Spray freeze dried cannabidiol with dipalmitoylphosphatidylcholine (DPPC) for inhalation and solubility enhancement.

Pulmonary delivery is an efficient route of administration to deliver cannabidiol (CBD) due to the high bioavailability and fast onset of action. The major formulation challenge is the poor aqueous solubility of CBD. This study aimed to produce inhalable CBD powders with enhanced solubility and characterise their solid-state properties. CBD was spray freeze dried with mannitol or trehalose dihydrate with and without dipalmitoylphosphatidylcholine (DPPC). All four powders had acceptable yields at > 70 % with porous and spherical particles. The two crystalline mannitol powders contained less residual solvent than both amorphous trehalose ones. The addition of DPPC did not affect the crystallinity and residual solvent level of the powders. Instead, DPPC made the particles more porous, decreased the particle size from 19-23 µm to 11-13 µm, and increased CBD solubility from 0.36 µg/mL to over 2 µg/mL. The two DPPC powders were dispersed from a low resistance RS01 inhaler, showing acceptable aerosol performance with emitted fractions at 91-93 % and fine particle fractions < 5 µm at 34-43 %. These formulations can be used as a platform to deliver CBD and other cannabinoids by inhalation.

High-loading cannabidiol powders for inhalation.
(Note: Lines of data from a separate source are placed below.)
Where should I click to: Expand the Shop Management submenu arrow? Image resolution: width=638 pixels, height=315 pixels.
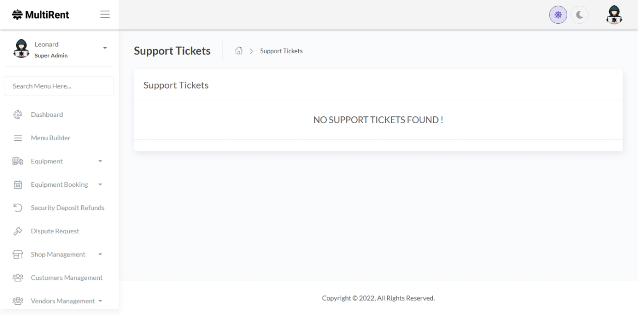pyautogui.click(x=101, y=254)
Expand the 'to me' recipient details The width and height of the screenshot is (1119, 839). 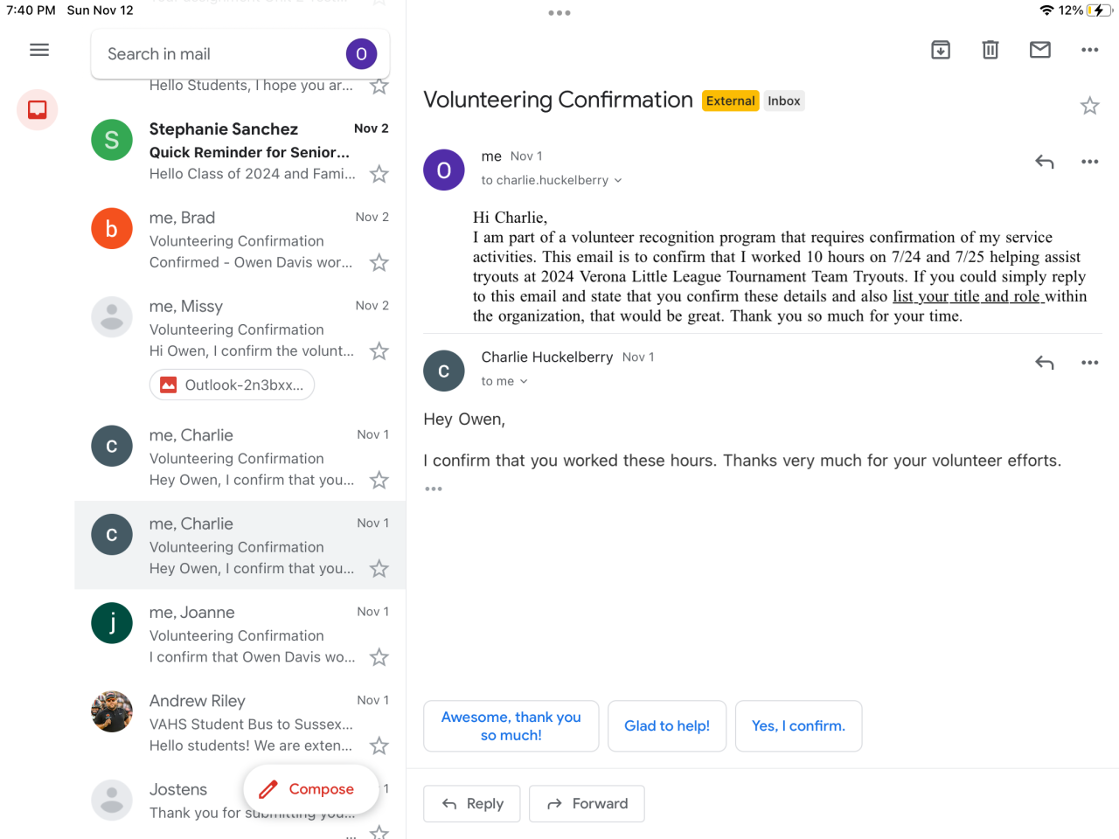(524, 382)
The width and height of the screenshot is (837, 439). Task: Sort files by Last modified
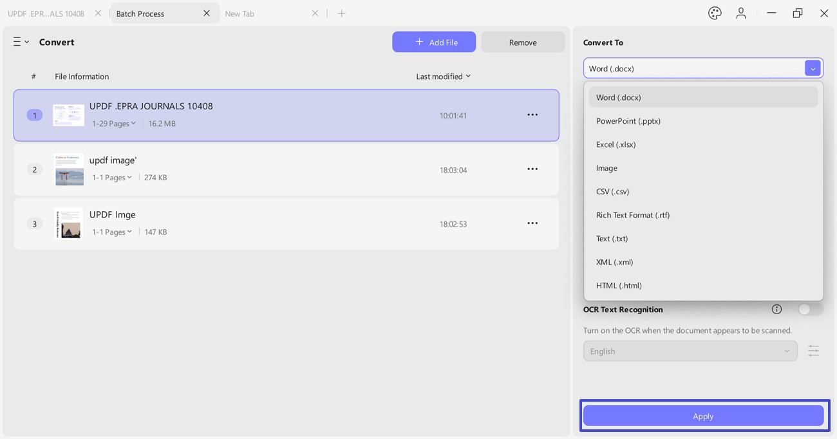click(443, 77)
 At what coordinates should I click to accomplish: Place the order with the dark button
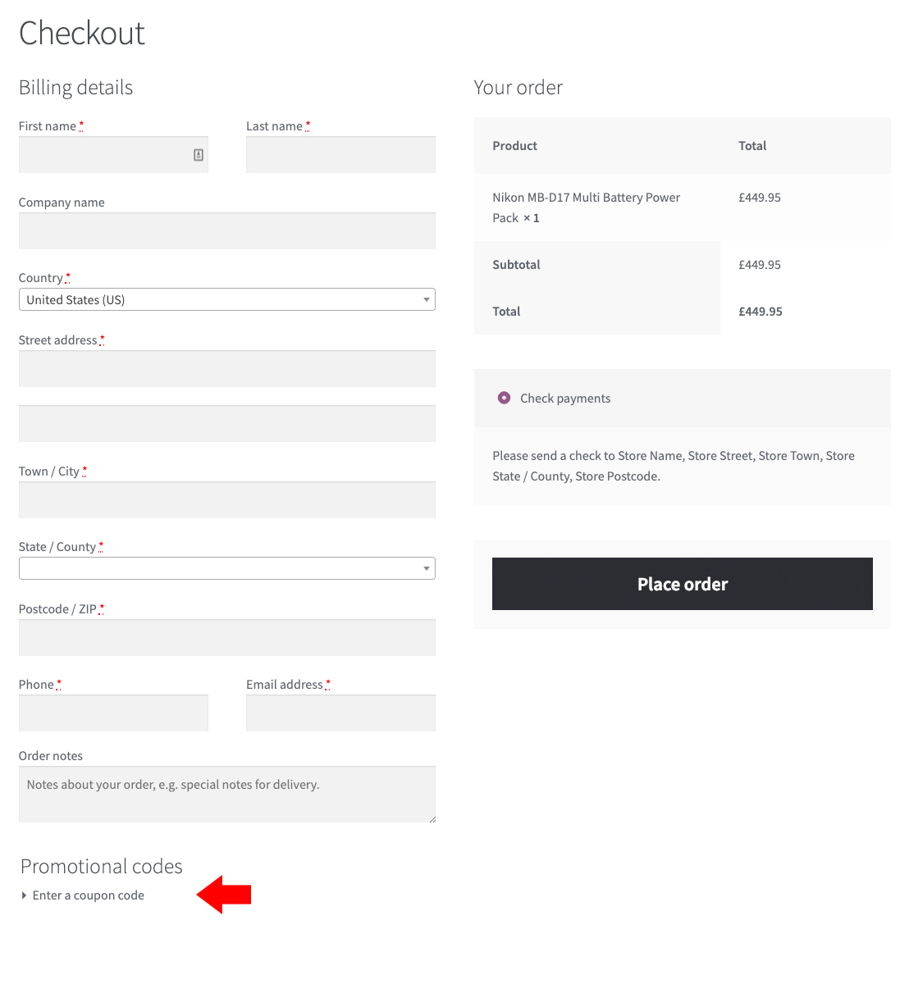[683, 584]
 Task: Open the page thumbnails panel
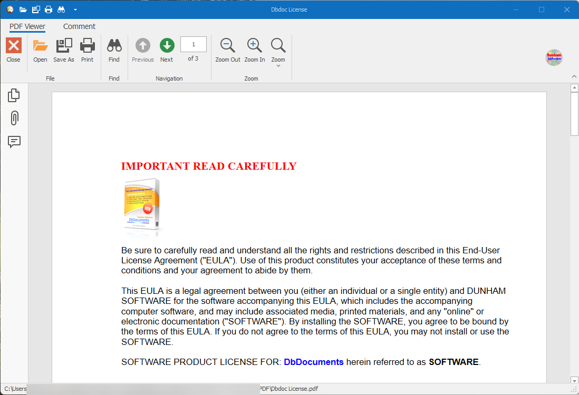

Limited attempts have been made previously to develop high-loading CBD inhalable powders, which are essential for high dose delivery. Therefore, this study aimed to develop and characterise inhalable powders with ≥ 95 % w/w CBD by wet ball milling. The effects of magnesium stearate (2 % and 5 %) and inhaler resistance (low-resistance and high-resistance RS01 inhalers) on aerosol performance were also compared. Wet ball milling produced CBD powders with > 50 % production yield. The milled particles showed irregular shapes. The powders were crystalline with minimal amorphous content, low residual solvent level (<1%), and low moisture sorption (<4%). Magnesium stearate improved both the emitted and fine particle fractions. The aerodynamic particle size distribution of the formulations differed between the low-resistance and high-resistance RS01 inhalers. The latter decreased throat deposition but increased inhaler retention. The dissolution profiles showed that all three formulations released CBD steadily and plateaued at 30 min. The best scenario was CBD with 5 % magnesium stearate dispersed from the high resistance RS01 inhaler, showing the highest FPF with the lowest throat deposition. This combination may be tested in vivo in the future to investigate its pharmacokinetic profile.